'Pursuit of the Gwalior Contingent, by Sir Colin Campbell, on the 6th Dec, 1857'
One of 20 lithographs, 'Views in India, from drawings taken during the Seapoy Mutiny', from drawings by D Sarsfield Greene, Royal Artillery. Published by Thomas McLean, 1859.
The Gwalior Contingent was a body of troops in the service of Maharajah Sindia, the pro-British ruler of Gwalior. During the Indian Mutiny (1857-1859), they rebelled against their British officers in June and July 1857 and threw in their lot with Nana Sahib, the Maharajah of Bithur.

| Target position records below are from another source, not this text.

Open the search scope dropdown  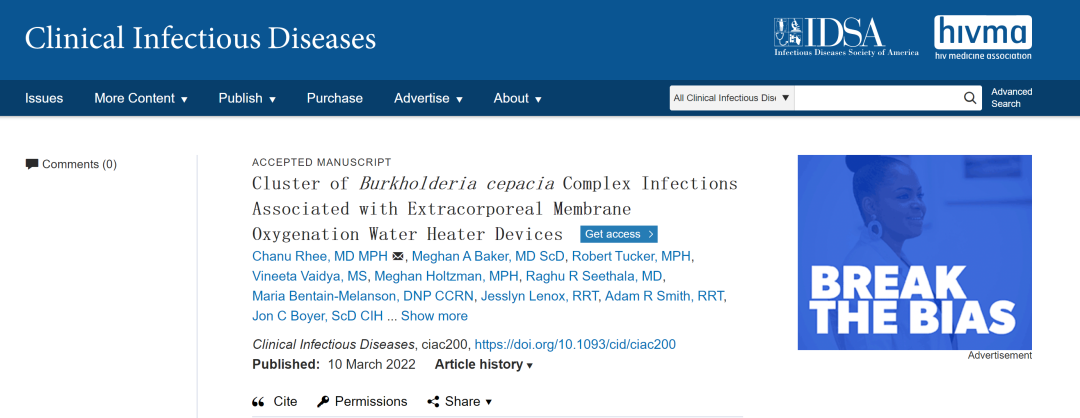tap(732, 98)
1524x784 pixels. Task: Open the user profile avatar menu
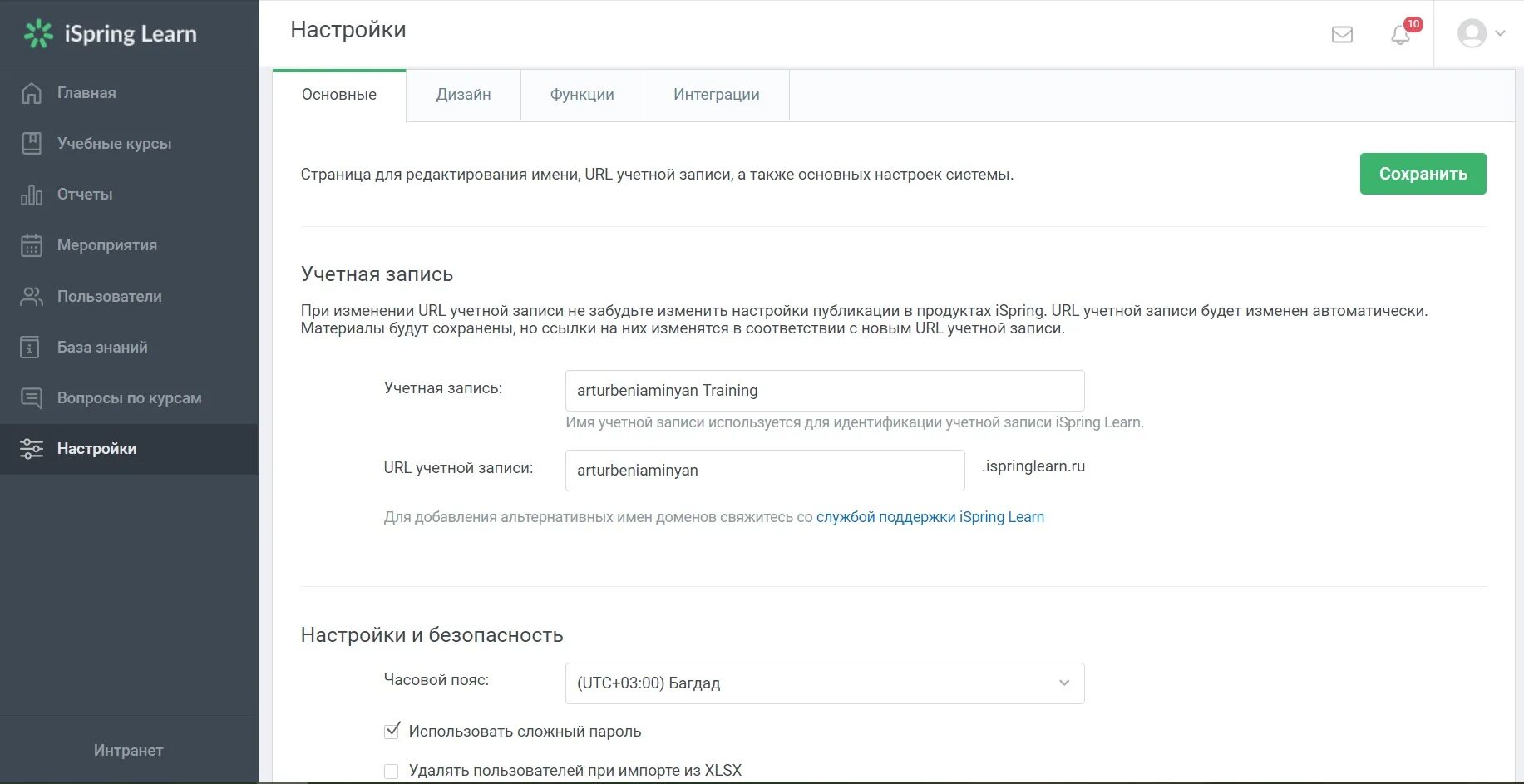click(x=1481, y=33)
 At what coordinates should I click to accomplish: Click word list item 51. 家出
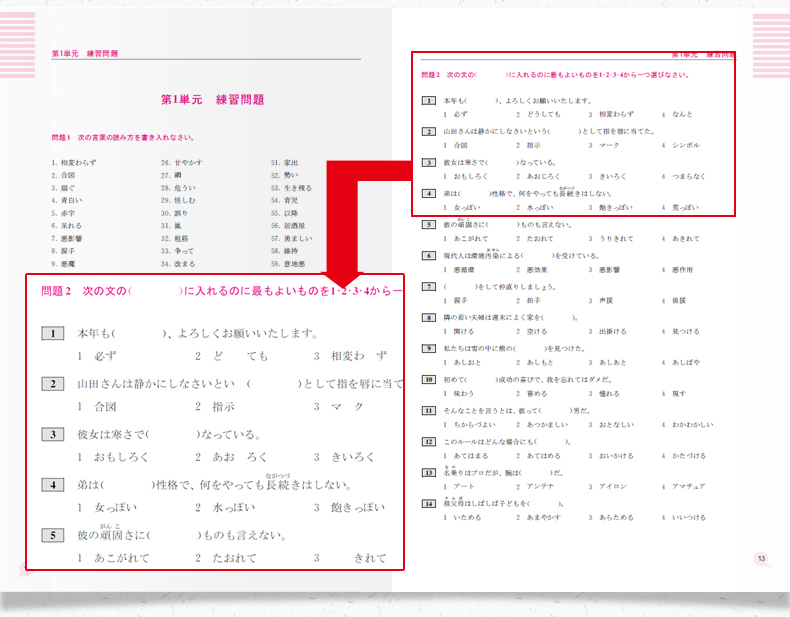(285, 161)
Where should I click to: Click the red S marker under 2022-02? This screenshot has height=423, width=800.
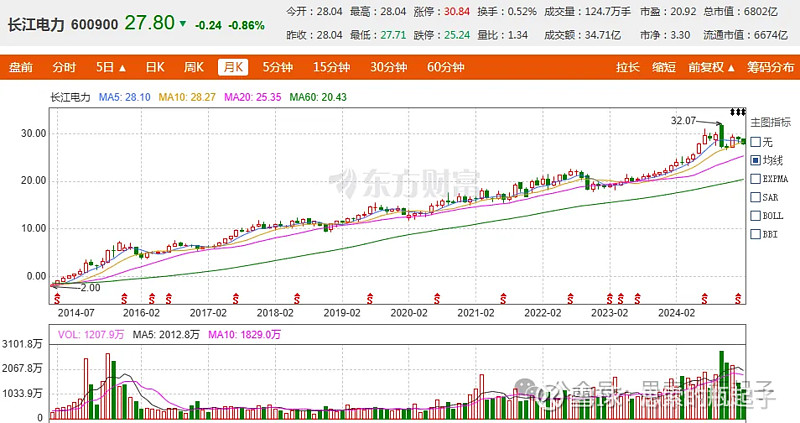pos(570,298)
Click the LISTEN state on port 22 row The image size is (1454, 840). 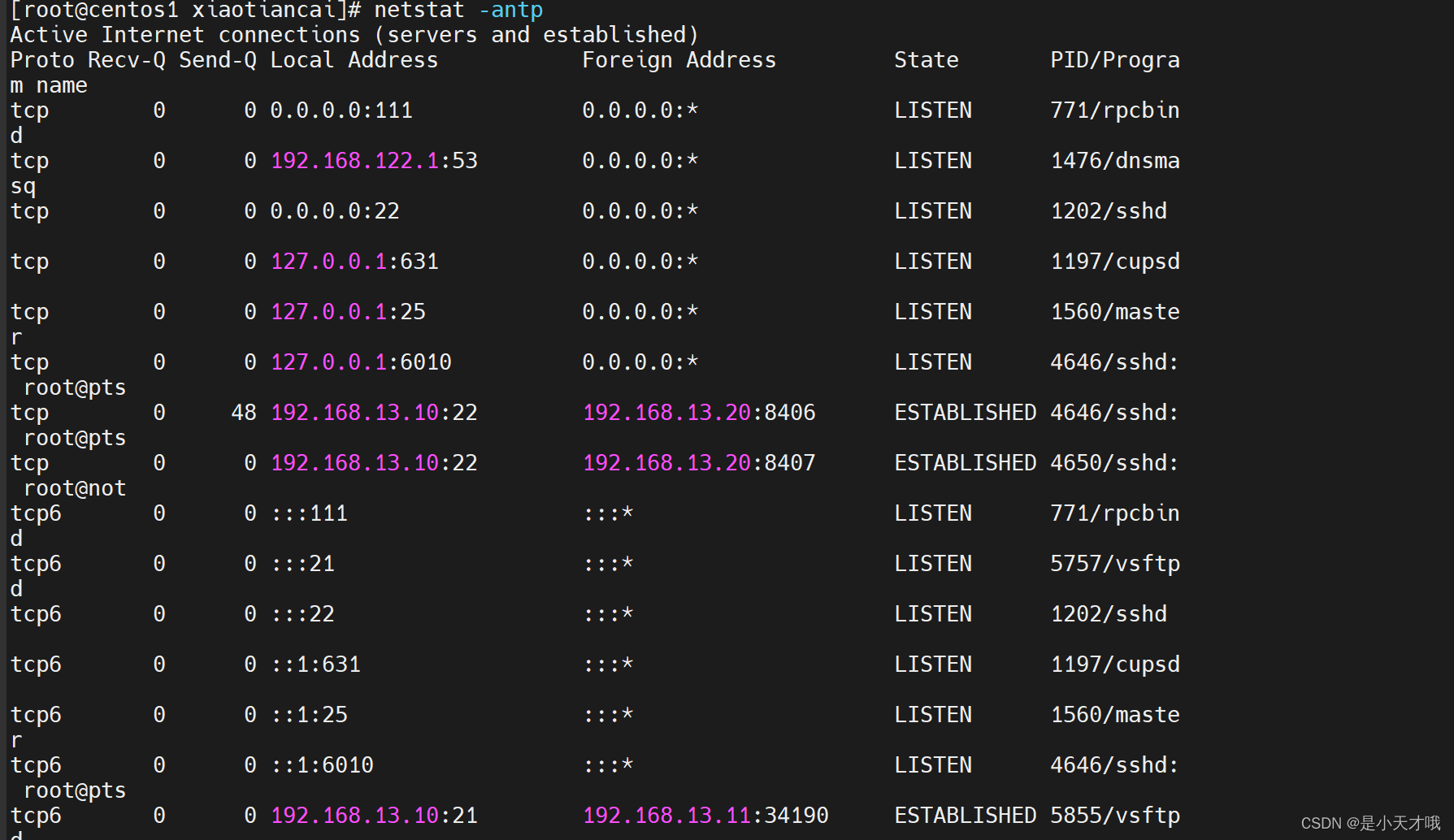(x=932, y=210)
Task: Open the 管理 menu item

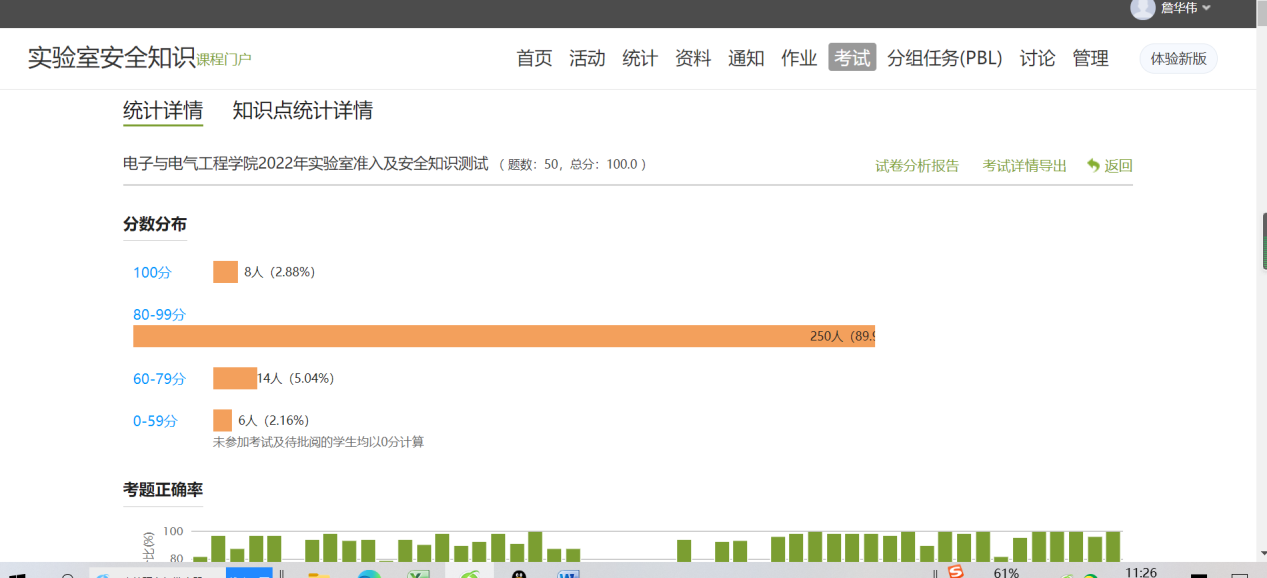Action: (1090, 58)

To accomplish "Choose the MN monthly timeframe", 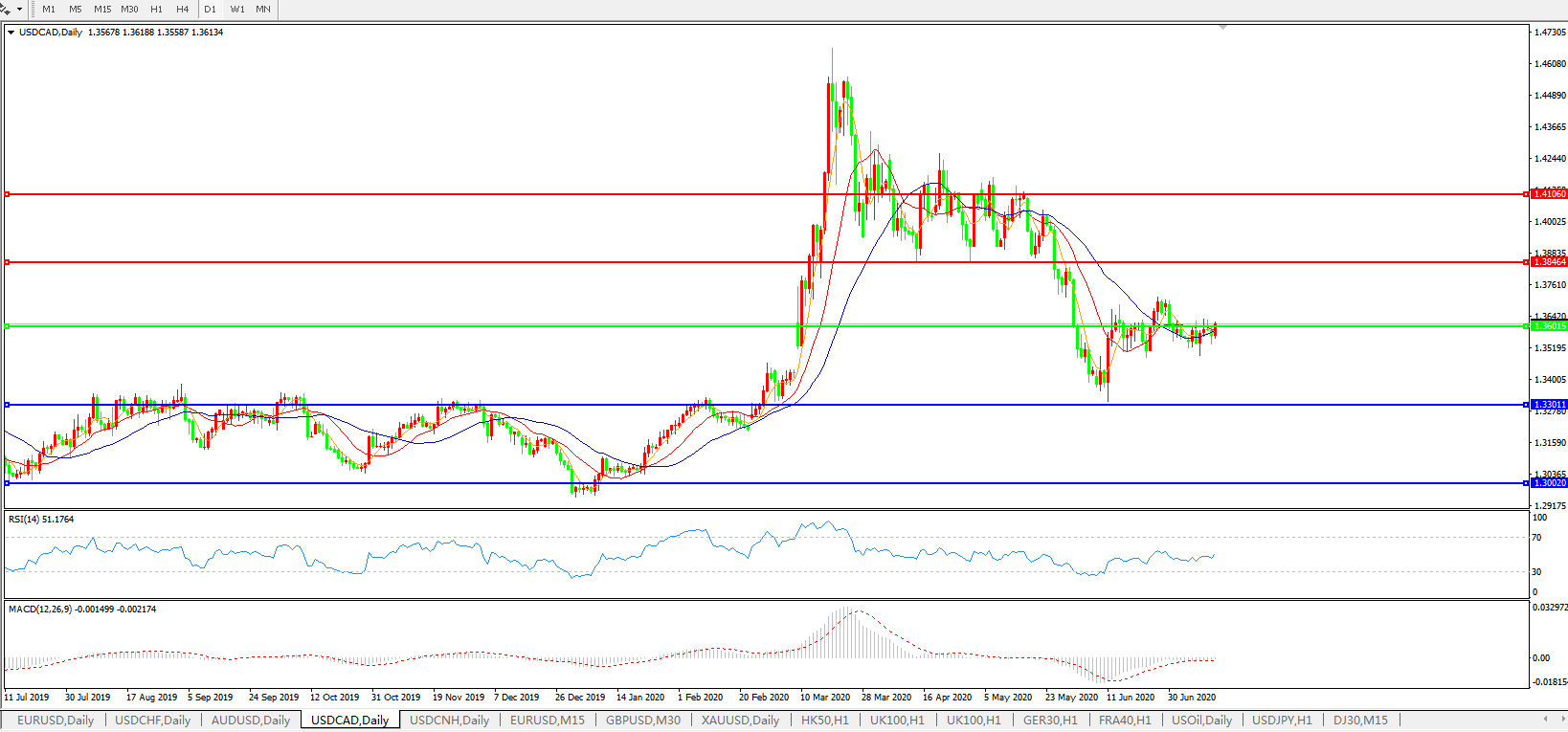I will click(x=263, y=10).
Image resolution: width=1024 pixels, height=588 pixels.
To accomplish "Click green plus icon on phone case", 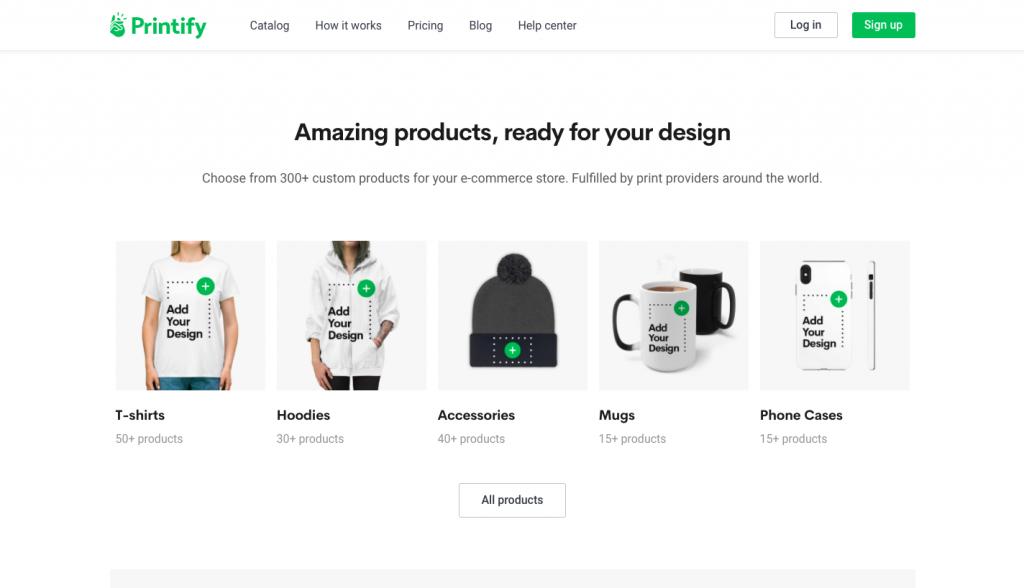I will tap(839, 299).
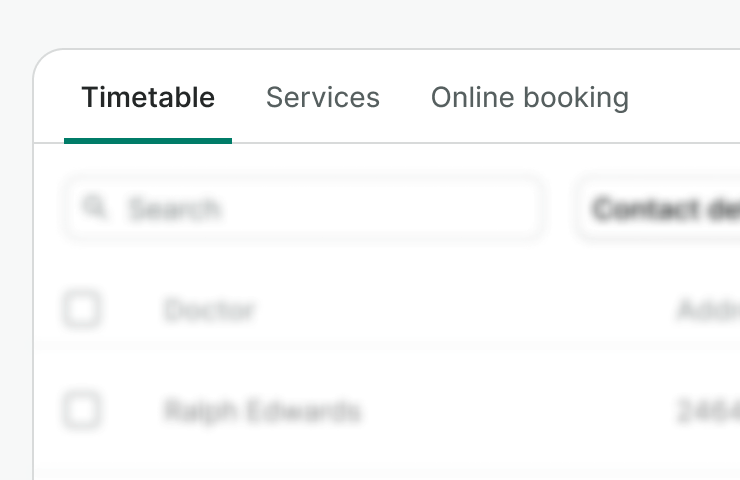740x480 pixels.
Task: Tick the select-all checkbox in table header
Action: (81, 309)
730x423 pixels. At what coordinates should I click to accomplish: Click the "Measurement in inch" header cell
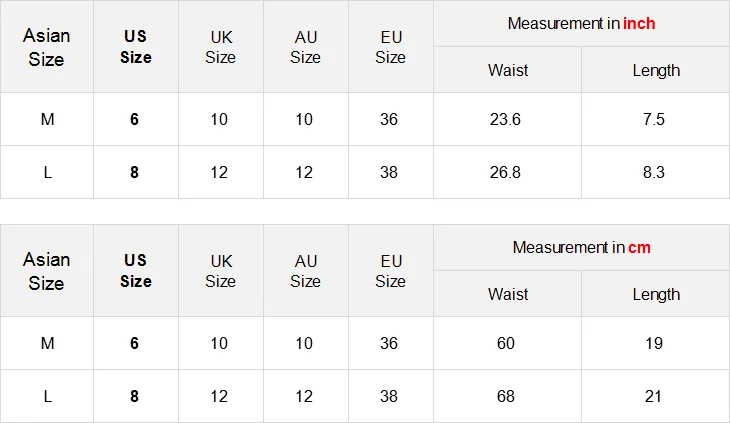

After recapturing Cawnpore from the Nana, Lieutenant-General Sir Colin Campbell had marched most of his men off to Lucknow in November 1857, leaving behind a small detachment under Brigadier Charles Windham. Meanwhile, Tantya Tope had gathered a large army to recapture the city. Its core was the Gwalior Contingent. On 26 November Windham drove off Tantya's advance guard, but was then forced back to General Wheeler's old entrenchment at Cawnpore. Campbell's force then returned from Lucknow and found Windham surrounded and the rebels occupying the city. Sir Colin attacked on 6 December. Windham opened a bombardment to deceive the rebels that Campbell was about to attack their left. The real attack was made on the right to threaten their communications with Kalpi. Campbell's heavy naval guns were the decisive factor. As the Gwalior Contingent broke and fled, Nana Sahib's own men were defeated north of the city.